Here are a few references to “reliability” of GPT-5, including about “hallucinations”, as OpenAI claimed that it is significantly better in this aspect (note that this doesn’t include image-synthesis, since that’s a separate module from GPT-5; in fact, I think image-generation requests get handed-off to the separate gpt-image-1 model), so is worth considering. It’s clearly a problem that has many facets, so improvements in one facet don’t necessarily mean it will be improved in others; however, it does seem that the model is improved in several of those where people pointed out failings in the past. And it’s especially important to get this right if we ever want to trust AIs to make accurate medical diagnoses.
For example, you may have heard about the problem of “counting the r’s in strawberry” that previous models tended to get wrong. See this tweet by Daniel Litt, U. of Toronto mathematician:
https://x.com/littmath/status/1954978847759405501#m
Just asked GPT-5 to count letters in various words (b’s in blueberry, y’s in syzygy, r’s in strawberry, i’s in antidisestablishmentarianism, etc.) and it got 10/10 right. I have no doubt one can elicit poor performance in this kind of question but it’s atypical.
Also see this tweet where a guy did a more thorough test:
https://x.com/ctjlewis/status/1955202094131974438#m
there’s no point showing a heatmap here because i measured a straight diagonal line. i couldn’t produce an error at all for strings up to 50 characters over API. lengths 1-50 chars, 10 samples each, 500 samples total, zero errors.
Also see this tweet from OpenRouter about their testing of various models:
https://x.com/OpenRouterAI/status/1956030489900560769#m
After one week, GPT-5 has topped our proprietary model charts for tool calling accuracy🥇
In second is Claude 4.1 Opus, at 99.5%
GPT-5 is in first-place with a score of 99.9%, which is a 5x lower error-rate than Claude 4.1 Opus.

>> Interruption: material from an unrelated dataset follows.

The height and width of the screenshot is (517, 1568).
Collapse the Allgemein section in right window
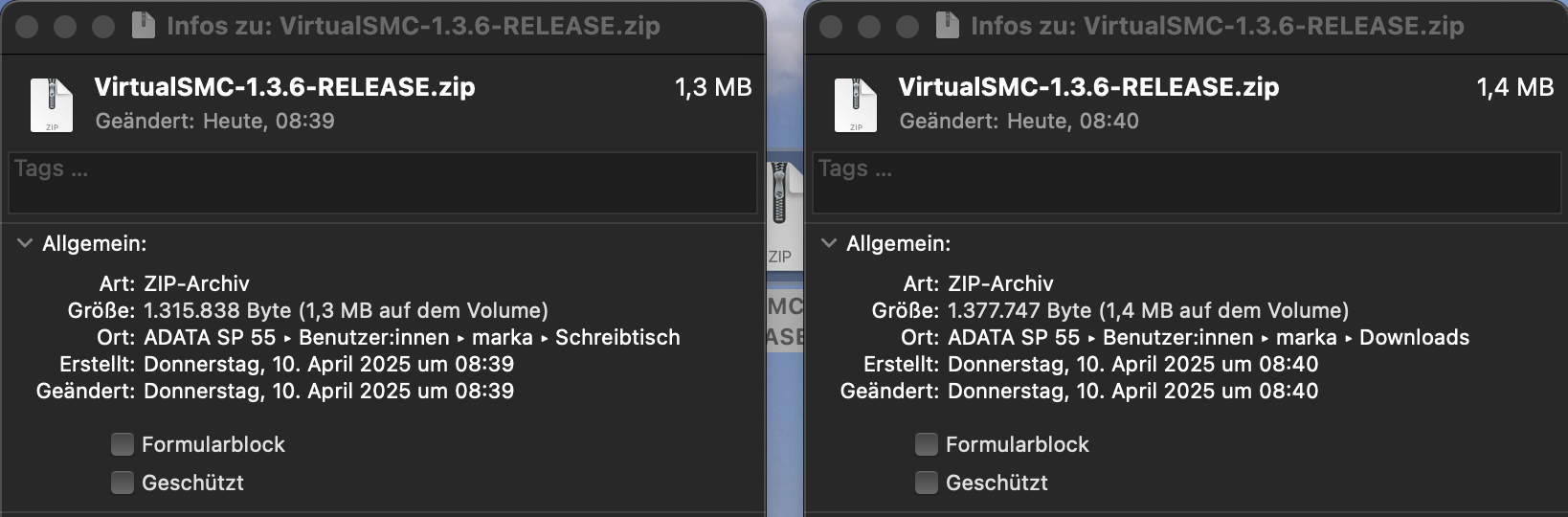coord(829,243)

Then there are some of the benchmark results in the OpenAI’s GPT-5 System Card technical report:
https://openai.com/index/gpt-5-system-card/
They ran tests using some of their own new benchmarks, but then also used ones by Meta, Google Deepmind (LongFact), U. of Washington (FActScore), and saw large improvements. They saw less improvement – but still significant – on SimpleQA, which is OpenAI’s own older benchmark. However, on SimpleQA they only showed the “no web” results. In this setting, “accuracy” is mainly measuring how good a model’s latent memory of facts is, where it can’t look them up to verify. And “hallucination rate” here is the difference between error rate and refusal rate. You see an improvement here, though it’s less impressive than the other reliability gains.
Finally, it’s worth pointing out that, even if it isn’t used in GPT-5, OpenAI does seem to know how to mitigate hallucinations quite a lot in certain specific domains like math. This is evident from their system that won an IMO gold on the 2025 exam without using an external verifier, just text – pages and pages of natural language math without a single error.